What does it mean when GetQueuedCompletionStatus return ERROR_SEM_TIMEOUT?

Raymond Chen

A customer asked for assistance interpreting a failure of the Get­Queued­Completion­Status function.

We are observing that Get­Queued­Completion­Status is intermittently behaving as follows:

  • The handle is a SOCKET.
  • The function returns FALSE.
  • lpOverlapped != NULL.
  • Get­Last­Error reports ERROR_SEM_TIMEOUT: “The semaphore timeout period has expired.”

That’s all the information we have in our log files. We don’t know the value of number­Of­Bytes or completion­Key, sorry.

We realize that this is a rather vague question, but when this problem hits our machines, it causes our internal logic to go into a reset state since it doesn’t know what the error means or how to recover. Resetting is expensive, and we would prefer to handle this error in a less drastic manner, if only we knew what it meant.

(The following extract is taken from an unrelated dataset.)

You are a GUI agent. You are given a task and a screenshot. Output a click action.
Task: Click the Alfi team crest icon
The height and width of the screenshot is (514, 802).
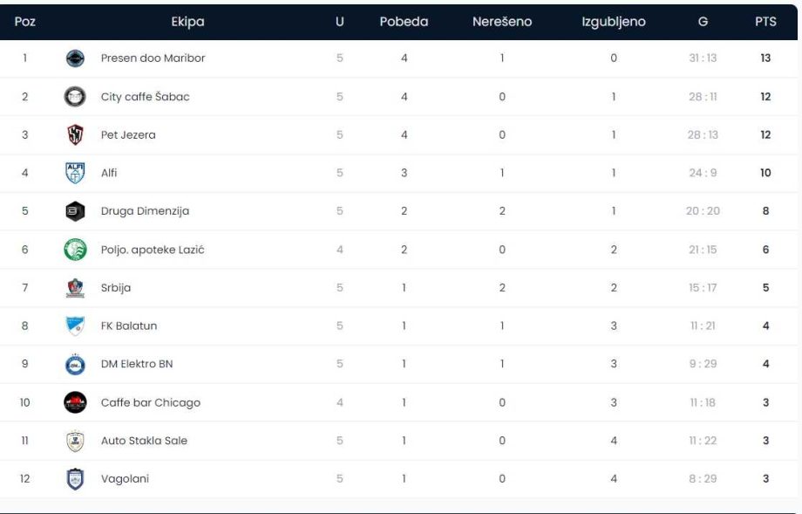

The error code ERROR_SEM_TIMEOUT is a rather bad translation of the underlying status code STATUS_IO_TIMEOUT, which is much more meaningful. It means that the I/O operation timed out. Colleagues of mine from the networking team chimed in with additional information: A common source of this error with TCP sockets is that the maximum retransmission count and timeout have been reached on a bad (or broken) link.

If you know that the handle is a socket, then you can use WSA­Get­Overlapped­Result on the lpOverlapped that got returned. Winsock will convert the status code to something more Winsocky. In this case, it would have given you WSA­ETIMED­OUT, which makes it clearer what happened.